Travel may be in the doldrums but travel technology is still advancing by leaps and bounds, ensuring greater connectivity and productivity all 'round.
One of the most noticeable benefits for travelers in the improvement of mobile technology — such as the iPhone, iTouch, BlackBerry, and other "smart device" options — is that the traditional laptop will become obsolete. Mobile technology is moving so fast that soon you'll be able to do on a PDA much of what you do on a laptop, including full Internet browser access.
Think of how freeing it will be not to lug a heavy, bulky second bag with you across airports, past security, and into a crowded airline seat.
Gone will be the days of worrying if the traveler in front of you would recline their seat and crush your fragile computer screen.
As touchscreen technology becomes the norm among mobile devices, travelers will have no need to put their valuable laptops at risk.

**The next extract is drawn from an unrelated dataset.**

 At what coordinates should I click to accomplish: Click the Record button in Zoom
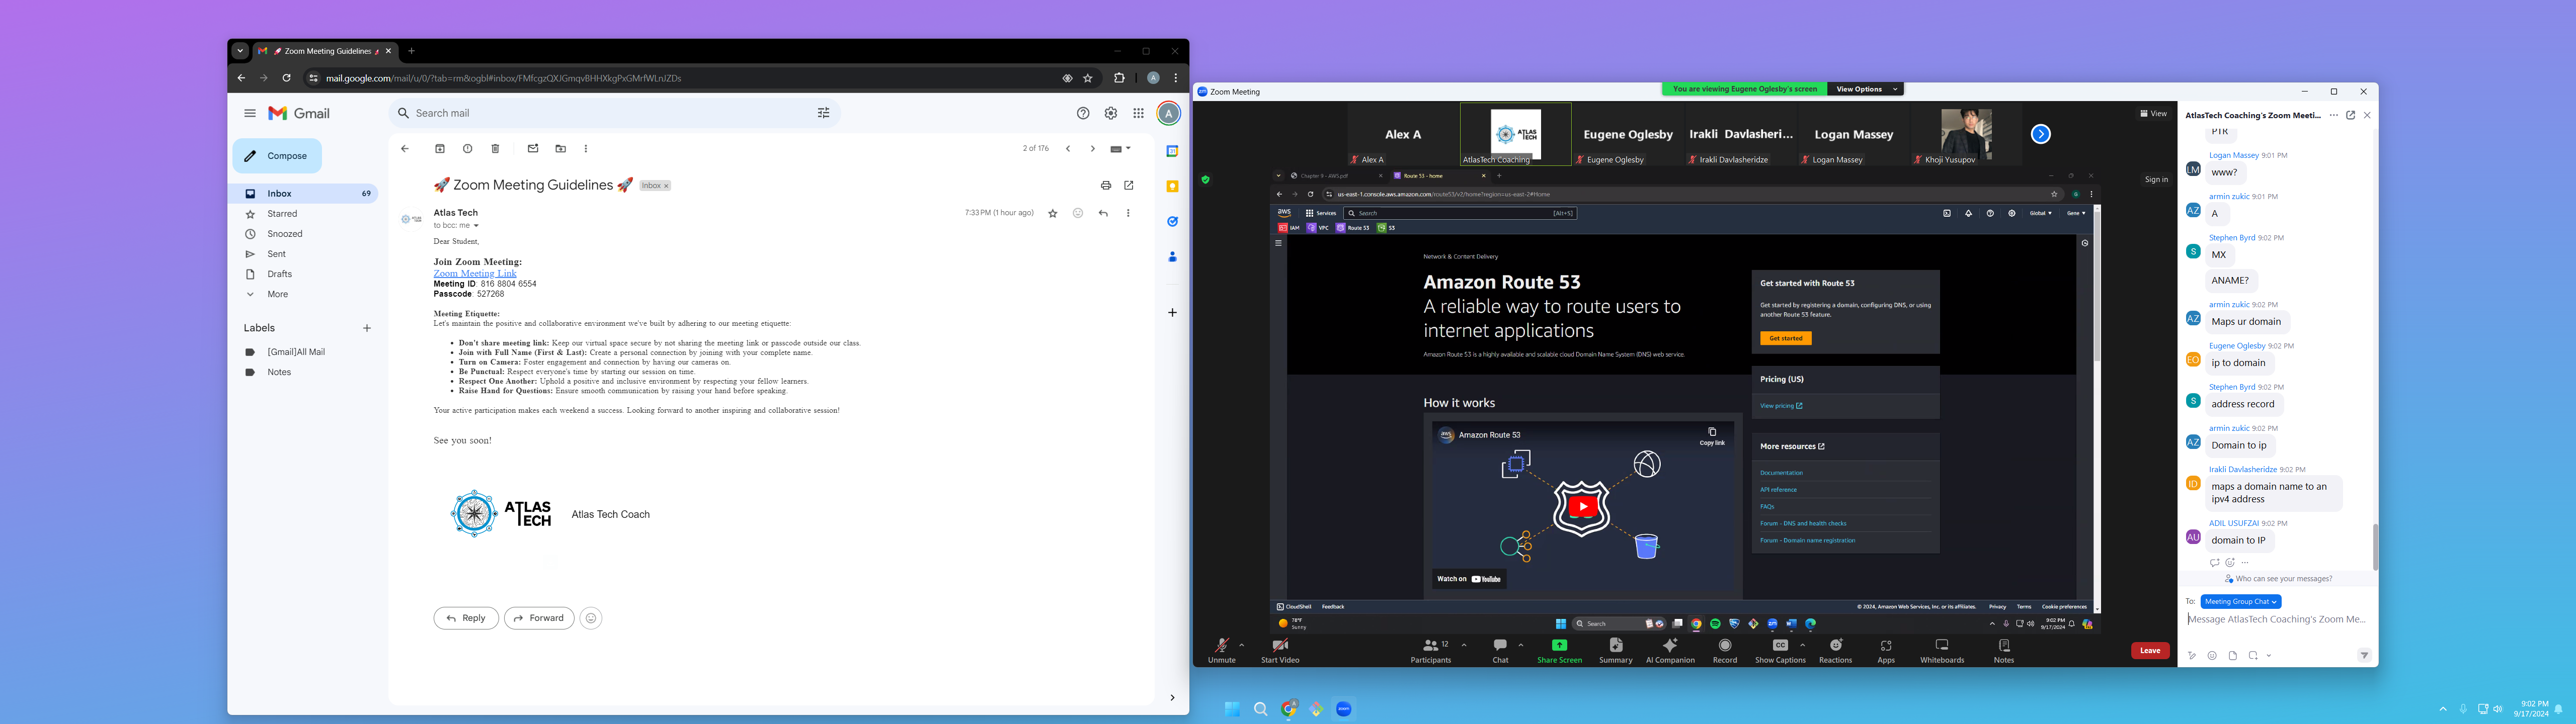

What changed the mobile technology landscape was the iPhone. Now even BlackBerry has jumped into the fray with competing functionality.
Laptops haven't gone away quite yet, however. Like wooly mammoths of the last ice age, they are evolving into smaller creatures even as they become obsolescent. Smartphone and touchscreens are their Darwinian successors. With Apple taking the lead in making its full Safari browser available on the iPhone, the goal of carrying just one mobile device on the road with you is absolutely nearing reality.
The future I foresee is of the traveler freed from carrying multiple electronic devices, along with accompanying wires, batteries, and cases. The future will be simpler, lightweight, inherently more portable, and with more pervasive, higher-speed, 3G and Wi-Fi connections that will make surfing the handheld Internet a virtual breeze.
Travelers are learning that they enjoy having full booking capability in the palm of their hands. The iPhone gives its owners that capability, while the BlackBerry, which requires web pages to be optimized and also lacks Java, does not yet offer that full range of browsing pleasure. But rest assured that inevitable technological leapfrogging will bring new capabilities and surprises with each new edition of these devices.
For example, take Amadeus's e-Travel Management application, which enables employees to book and manage their own travel online. It is easily accessible on the iPhone, but full operability on the BlackBerry is a work-in-progress.
The iPhone is pioneering other application compatibility, from supporting push-email with Microsoft Exchange to running Lotus iNotes.
Previous devices have let travelers change seat assignments or make other upgrades, but you need a genuine smartphone to be able to take it to the next level — for instance, to be able to check-in for your flight. Now, if there's a snowstorm the day of your flight, you can of course call the airlines like everyone else, or you can phone your travel agent, or you can proceed to re-book your flight yourself from wherever you and your smartphone happen to be.
Airlines like American are testing having a totally paperless boarding pass come straight to your smartphone. To board, you would merely sweep the "virtual boarding pass" on your smartphone across a sensor at the gate. This is where format is critical, like making the touchscreen on your phone as large and clear as possible — but think of all the trees that will be saved!
The capability of smartphones to streamline the travel process will increase as these phones become more like super-mini-laptops. For example, expect to see hard drives appear inside your smartphone some day soon. Or you may be able to plug a standard adaptor into your TV to download photos and videos from your smartphone.
Cab companies like HappyTaxi will locate you via your GPS coordinates and tell you if credit cards are accepted. The company even has a web site where you can click and pre-pay for your taxi ride. Maybe some day there will be an online form for reserving your ride?
Where mobile technology needs to grow is in improving access to software that businesspeople rely on. On most "smart devices" you would be lost trying to do any editing. Travelers don't want mobile technology to be separate from their usual computer desktop. They want it to be an extension of that one and the same desktop. Think of it as boiling the desktop down to the scale of the mobile experience. Mobility is what travelers live, and finally technology is letting business catch up.